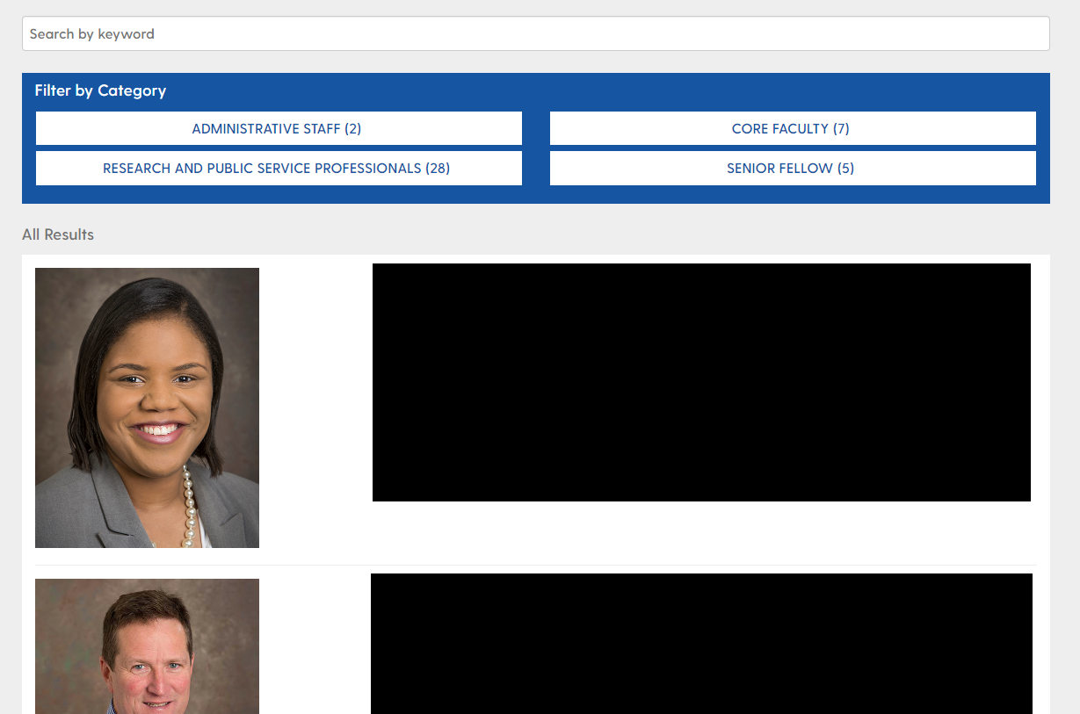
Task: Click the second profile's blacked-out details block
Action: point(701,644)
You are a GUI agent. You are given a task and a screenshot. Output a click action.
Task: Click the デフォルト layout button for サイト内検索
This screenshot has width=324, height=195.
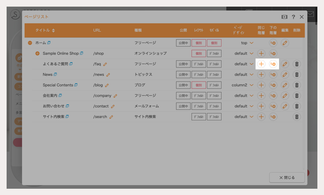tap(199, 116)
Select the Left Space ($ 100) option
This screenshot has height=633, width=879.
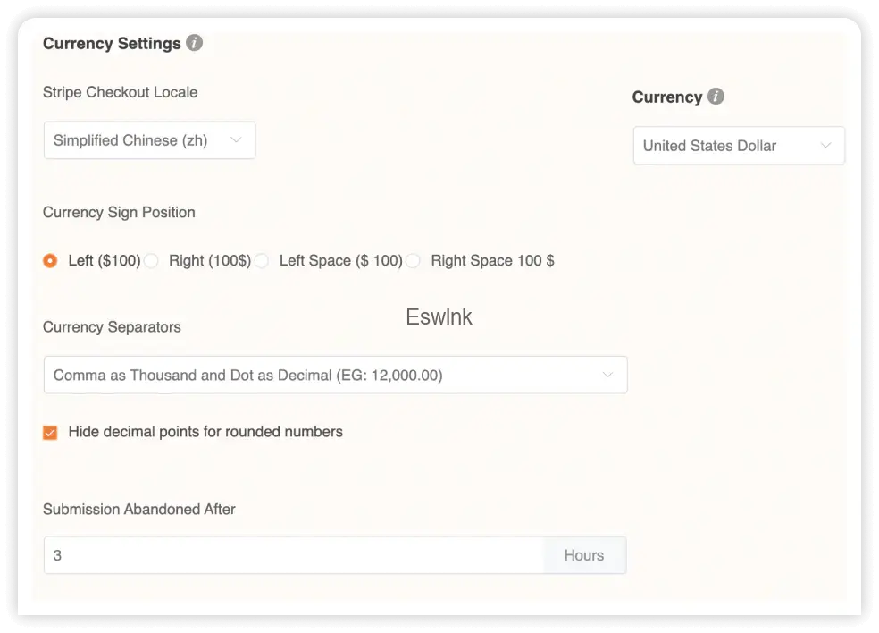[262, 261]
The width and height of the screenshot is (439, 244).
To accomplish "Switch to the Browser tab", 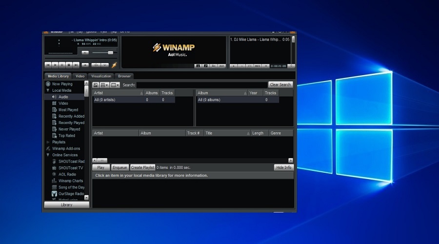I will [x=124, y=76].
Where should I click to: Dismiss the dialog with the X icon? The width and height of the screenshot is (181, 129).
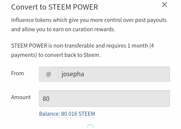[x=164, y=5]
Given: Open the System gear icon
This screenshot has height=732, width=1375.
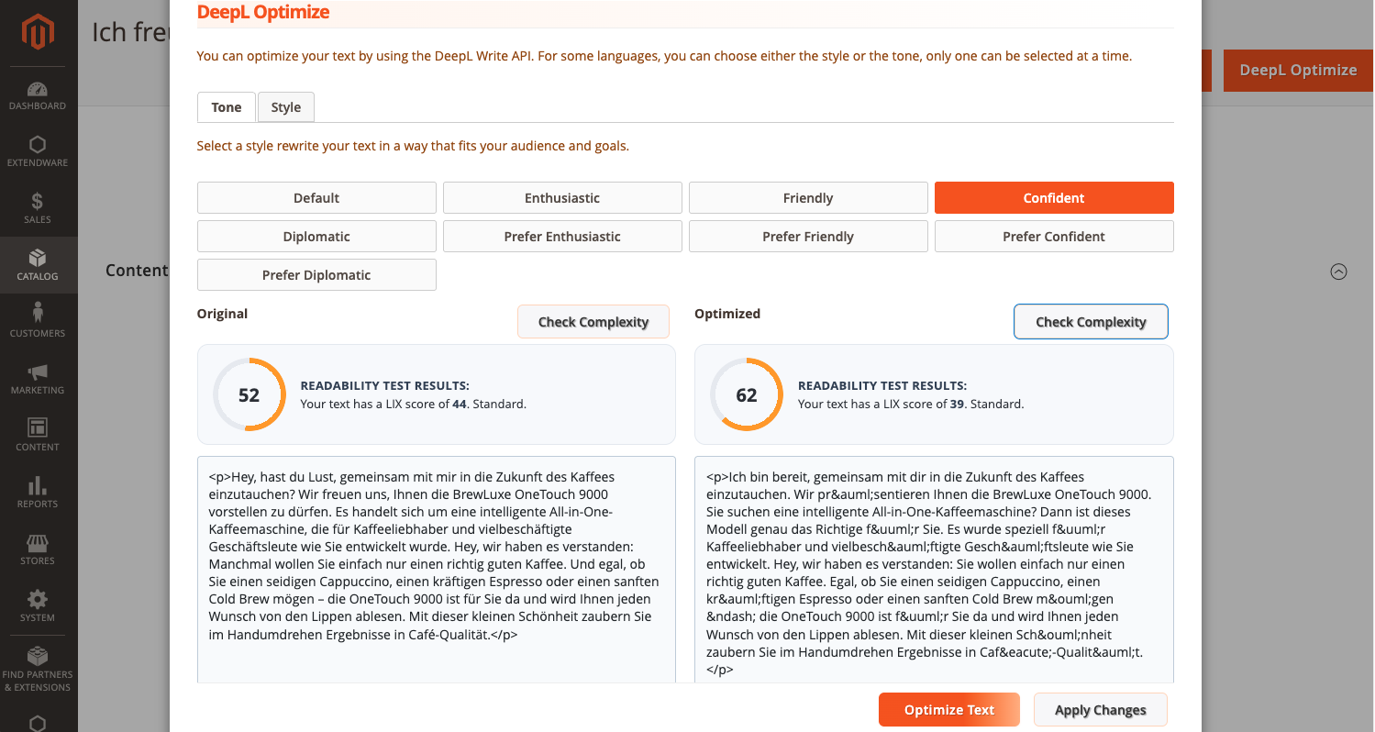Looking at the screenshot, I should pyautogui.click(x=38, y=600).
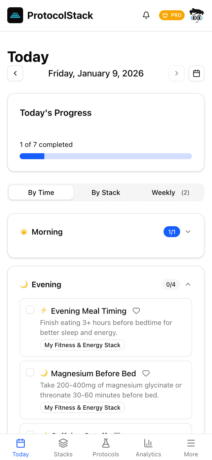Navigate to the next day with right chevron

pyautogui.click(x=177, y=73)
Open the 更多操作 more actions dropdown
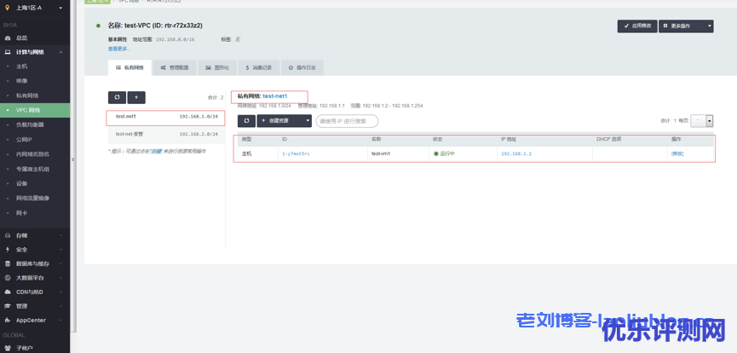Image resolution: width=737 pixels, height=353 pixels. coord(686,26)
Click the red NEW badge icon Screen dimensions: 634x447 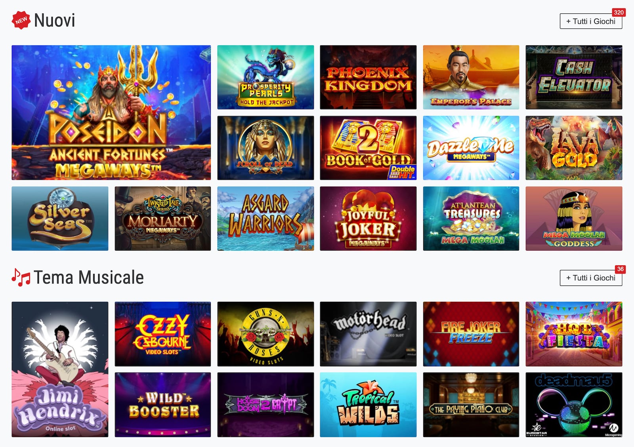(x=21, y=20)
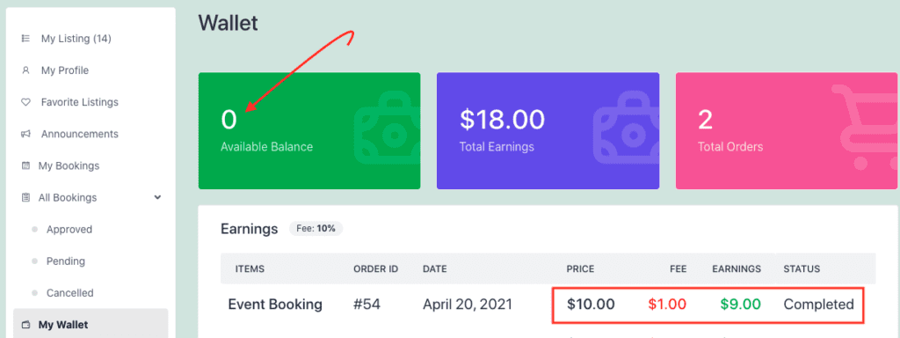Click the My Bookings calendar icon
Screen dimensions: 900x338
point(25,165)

· · · ·

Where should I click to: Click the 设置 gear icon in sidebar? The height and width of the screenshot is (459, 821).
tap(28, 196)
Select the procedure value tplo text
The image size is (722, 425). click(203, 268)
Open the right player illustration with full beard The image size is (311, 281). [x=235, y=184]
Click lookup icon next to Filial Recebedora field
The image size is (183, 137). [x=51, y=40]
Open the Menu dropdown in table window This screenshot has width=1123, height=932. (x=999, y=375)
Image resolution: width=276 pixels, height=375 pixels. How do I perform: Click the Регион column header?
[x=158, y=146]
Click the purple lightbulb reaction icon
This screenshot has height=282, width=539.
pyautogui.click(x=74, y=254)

· · · ·

What to produce: In the listing above, find the line with "You are a GUI" and the line with "The width and height of the screenshot is (439, 244).". Copy both of them and every line between, exactly, but not the pictures.

Reply:
You are a GUI agent. You are given a task and a screenshot. Output a click action.
Task: Click the デフォルト layout button for サイト内検索
This screenshot has width=324, height=195.
tap(199, 116)
Select the Left Space ($ 100) option
This screenshot has height=633, width=879.
[262, 261]
The width and height of the screenshot is (439, 244).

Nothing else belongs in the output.